Much of commenters’ attention was focused on aspects of the rule other than filing timetables; the proposal also included guidance about cash-settled derivatives and the definition of group. The adopting release also addresses these topics, albeit more practically than did the proposing release. The adopting release, however, continues to raise questions. For example, how clear is the analytical framework with respect to cash-settled derivative securities that the Release imports from the 2011 security-based swaps release? Does the group guidance inappropriately downplay the importance of an “agreement” in group formation?[27] Is the group guidance unnecessarily accommodating to activists whose objectives are not to increase the value of the company at issue, but to further a cause that is either neutral or detrimental to the value of the company?[28] It would have been easier to answer these questions had the Commission put this guidance out for proposal.

While I cannot support this rule, I am thankful to the Commission staff for their excellent and diligent work on this rulemaking. I particularly appreciated a number of lively, thought-provoking conversations about the rule. Among others, I want to thank Corey Klemmer in the Chair’s office, Valian Ashfar, Ted Yu, and Nick Panos in the Division of Corporation Finance, the Division of Economic and Risk Analysis, the Office of General Counsel, and others throughout the Commission.

ENDNOTES

[1] The final rule drops potentially unworkable regulatory changes to the “group” and “beneficial owner” definitions and lengthens the filing deadlines for Schedule 13D (“13D”) and Schedule 13G (“13G”). But the final rule narrows the 13D and 13G windows and includes ambiguous guidance about what constitutes a group and how cash-settled derivatives affect beneficial ownership.

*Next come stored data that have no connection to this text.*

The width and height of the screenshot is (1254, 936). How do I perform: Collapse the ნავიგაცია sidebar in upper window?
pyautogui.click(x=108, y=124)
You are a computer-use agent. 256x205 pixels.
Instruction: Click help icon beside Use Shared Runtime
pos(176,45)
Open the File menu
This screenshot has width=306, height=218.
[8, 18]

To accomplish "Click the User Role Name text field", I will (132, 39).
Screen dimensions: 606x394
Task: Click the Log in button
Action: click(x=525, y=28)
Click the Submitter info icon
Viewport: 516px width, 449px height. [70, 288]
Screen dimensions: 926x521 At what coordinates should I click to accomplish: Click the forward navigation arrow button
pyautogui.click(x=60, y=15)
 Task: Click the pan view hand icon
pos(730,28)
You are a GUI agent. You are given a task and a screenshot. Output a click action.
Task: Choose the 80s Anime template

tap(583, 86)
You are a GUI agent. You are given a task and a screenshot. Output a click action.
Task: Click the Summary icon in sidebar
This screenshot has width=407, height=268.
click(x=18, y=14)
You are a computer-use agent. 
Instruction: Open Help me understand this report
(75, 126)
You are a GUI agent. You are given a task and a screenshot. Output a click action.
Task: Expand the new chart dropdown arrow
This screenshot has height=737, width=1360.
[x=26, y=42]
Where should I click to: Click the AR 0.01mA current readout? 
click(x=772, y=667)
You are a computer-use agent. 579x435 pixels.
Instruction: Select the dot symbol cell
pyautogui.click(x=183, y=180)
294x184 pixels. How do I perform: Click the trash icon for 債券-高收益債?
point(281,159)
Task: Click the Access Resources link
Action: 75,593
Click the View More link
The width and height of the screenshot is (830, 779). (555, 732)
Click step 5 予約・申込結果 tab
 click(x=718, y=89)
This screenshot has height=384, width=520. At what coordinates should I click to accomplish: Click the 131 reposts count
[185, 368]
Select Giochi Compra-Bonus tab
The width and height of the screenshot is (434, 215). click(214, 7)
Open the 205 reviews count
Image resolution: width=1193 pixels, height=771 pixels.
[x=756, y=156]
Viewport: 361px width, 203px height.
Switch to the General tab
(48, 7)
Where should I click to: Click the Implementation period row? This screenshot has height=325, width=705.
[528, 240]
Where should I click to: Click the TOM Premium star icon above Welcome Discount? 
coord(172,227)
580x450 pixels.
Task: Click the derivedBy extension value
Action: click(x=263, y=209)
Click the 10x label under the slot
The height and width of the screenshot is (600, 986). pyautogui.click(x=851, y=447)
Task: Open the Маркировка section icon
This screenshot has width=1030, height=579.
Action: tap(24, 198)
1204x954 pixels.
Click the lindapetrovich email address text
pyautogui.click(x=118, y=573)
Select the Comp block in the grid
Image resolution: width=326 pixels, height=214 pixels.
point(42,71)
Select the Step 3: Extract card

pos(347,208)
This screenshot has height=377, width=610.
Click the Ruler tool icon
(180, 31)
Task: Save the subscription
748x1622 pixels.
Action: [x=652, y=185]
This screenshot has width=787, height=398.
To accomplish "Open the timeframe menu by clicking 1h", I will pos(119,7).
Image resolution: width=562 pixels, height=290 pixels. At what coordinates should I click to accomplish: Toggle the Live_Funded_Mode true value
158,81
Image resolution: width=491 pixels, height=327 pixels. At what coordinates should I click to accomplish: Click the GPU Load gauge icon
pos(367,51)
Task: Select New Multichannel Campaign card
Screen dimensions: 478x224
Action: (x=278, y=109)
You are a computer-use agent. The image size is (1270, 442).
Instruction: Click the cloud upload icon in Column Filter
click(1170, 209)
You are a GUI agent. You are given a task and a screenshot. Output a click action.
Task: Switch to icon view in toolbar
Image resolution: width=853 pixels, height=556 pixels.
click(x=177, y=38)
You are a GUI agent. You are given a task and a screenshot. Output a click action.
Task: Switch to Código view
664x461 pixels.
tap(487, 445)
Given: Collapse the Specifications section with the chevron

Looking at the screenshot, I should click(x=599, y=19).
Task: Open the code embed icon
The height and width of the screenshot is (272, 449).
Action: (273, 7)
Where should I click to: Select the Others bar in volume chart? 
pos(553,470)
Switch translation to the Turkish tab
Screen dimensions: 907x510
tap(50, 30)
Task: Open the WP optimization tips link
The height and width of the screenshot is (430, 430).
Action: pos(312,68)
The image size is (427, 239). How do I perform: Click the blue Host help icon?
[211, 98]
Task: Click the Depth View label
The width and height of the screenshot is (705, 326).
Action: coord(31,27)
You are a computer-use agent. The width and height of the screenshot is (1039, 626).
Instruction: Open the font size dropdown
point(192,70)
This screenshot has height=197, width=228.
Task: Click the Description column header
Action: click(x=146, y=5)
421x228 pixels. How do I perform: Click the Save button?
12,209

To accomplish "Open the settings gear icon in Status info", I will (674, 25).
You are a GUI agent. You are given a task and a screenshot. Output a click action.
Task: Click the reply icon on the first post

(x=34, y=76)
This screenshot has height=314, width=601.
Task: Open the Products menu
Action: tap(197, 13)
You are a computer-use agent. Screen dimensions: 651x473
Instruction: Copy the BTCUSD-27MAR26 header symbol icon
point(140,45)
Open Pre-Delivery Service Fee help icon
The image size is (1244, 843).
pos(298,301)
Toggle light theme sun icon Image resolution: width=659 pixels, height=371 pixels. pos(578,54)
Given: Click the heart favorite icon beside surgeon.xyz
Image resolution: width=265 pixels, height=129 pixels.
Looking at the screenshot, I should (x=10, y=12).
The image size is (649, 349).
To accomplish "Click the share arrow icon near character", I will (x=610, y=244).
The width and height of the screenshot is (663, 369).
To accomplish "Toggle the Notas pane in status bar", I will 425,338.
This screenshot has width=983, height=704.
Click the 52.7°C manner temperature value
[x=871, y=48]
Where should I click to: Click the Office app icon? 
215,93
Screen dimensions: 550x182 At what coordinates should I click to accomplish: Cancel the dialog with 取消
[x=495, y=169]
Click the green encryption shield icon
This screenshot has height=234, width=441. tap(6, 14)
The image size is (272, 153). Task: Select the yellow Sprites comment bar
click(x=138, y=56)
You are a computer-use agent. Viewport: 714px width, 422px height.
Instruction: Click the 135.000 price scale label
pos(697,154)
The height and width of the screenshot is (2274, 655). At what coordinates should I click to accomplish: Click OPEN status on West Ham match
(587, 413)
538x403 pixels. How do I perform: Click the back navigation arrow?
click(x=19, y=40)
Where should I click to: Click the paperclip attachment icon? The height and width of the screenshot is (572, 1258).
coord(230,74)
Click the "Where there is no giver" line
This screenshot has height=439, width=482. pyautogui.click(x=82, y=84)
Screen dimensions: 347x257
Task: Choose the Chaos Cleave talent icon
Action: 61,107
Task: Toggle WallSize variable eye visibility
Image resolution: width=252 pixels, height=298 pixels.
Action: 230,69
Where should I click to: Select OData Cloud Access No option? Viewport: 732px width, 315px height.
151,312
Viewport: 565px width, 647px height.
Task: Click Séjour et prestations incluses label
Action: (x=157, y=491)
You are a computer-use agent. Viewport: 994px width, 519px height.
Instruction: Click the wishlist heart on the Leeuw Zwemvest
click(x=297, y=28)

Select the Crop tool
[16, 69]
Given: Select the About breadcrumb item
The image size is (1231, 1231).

[2] See, e.g., Letter from Council for Investor Rights and Corporate Accountability at 16, (Apr. 11, 2022), https://www.sec.gov/comments/s7-06-22/s70622-20123223-279501.pdf (“A fundamental structural aspect of highly regulated U.S. capital markets is that uncoerced, willing sellers and willing buyers are permitted to trade at the time and price of their own choosing and without revealing their identity, actions, plans, proposals or transactions to their counterparties in advance. While significantly bounded by disclosure and prudential regulations, this remains an animating feature and a significant part of the basic structure of free markets. Willing sellers and willing buyers develop their own, independent views on value and when their views diverge, the fact of this divergence creates the conditions for trading to begin and for all market participants to receive the benefits of liquidity and efficient pricing over time.”).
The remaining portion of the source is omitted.